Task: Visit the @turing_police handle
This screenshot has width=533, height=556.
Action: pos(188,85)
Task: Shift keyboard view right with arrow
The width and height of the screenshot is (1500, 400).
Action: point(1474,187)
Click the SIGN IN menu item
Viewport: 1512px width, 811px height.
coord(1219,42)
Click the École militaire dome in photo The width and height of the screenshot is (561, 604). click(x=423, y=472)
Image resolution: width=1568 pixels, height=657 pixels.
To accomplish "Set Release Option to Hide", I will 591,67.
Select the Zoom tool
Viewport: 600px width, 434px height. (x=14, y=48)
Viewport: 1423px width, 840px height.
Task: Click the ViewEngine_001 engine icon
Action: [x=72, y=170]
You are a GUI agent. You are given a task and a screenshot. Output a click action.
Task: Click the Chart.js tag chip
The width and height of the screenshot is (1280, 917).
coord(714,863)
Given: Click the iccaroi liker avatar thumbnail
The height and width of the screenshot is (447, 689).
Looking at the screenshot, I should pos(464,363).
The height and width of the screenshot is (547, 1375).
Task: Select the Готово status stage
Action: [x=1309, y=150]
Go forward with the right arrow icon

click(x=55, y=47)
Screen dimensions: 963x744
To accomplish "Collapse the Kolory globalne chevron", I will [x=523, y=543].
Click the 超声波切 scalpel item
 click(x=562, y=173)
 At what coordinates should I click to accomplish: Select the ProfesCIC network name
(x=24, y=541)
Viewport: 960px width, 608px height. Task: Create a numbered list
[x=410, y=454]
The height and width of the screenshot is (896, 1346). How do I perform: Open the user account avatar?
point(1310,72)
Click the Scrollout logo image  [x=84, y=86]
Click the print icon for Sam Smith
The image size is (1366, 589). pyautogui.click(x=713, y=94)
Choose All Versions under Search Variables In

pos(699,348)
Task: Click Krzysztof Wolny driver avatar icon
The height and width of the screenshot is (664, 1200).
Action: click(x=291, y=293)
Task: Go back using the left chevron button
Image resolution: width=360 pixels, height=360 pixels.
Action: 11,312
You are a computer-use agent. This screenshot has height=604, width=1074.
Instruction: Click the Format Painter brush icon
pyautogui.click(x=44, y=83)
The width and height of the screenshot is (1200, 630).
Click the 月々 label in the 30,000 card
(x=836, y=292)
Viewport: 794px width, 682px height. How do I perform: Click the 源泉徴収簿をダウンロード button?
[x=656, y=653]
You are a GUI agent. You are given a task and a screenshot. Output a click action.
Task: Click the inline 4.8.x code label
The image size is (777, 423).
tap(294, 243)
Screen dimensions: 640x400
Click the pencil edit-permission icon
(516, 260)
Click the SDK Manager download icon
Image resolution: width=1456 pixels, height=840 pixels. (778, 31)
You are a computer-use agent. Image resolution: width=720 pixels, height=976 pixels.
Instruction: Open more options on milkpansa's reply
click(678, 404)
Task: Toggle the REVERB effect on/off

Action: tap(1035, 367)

□ □ □

**To do:**
Show each line of the material that includes the string "computer" by copying it.

**Solution to the problem:**
You are a computer-use agent. This screenshot has height=604, width=1074.
You are a computer-use agent. Image resolution: width=720 pixels, height=976 pixels.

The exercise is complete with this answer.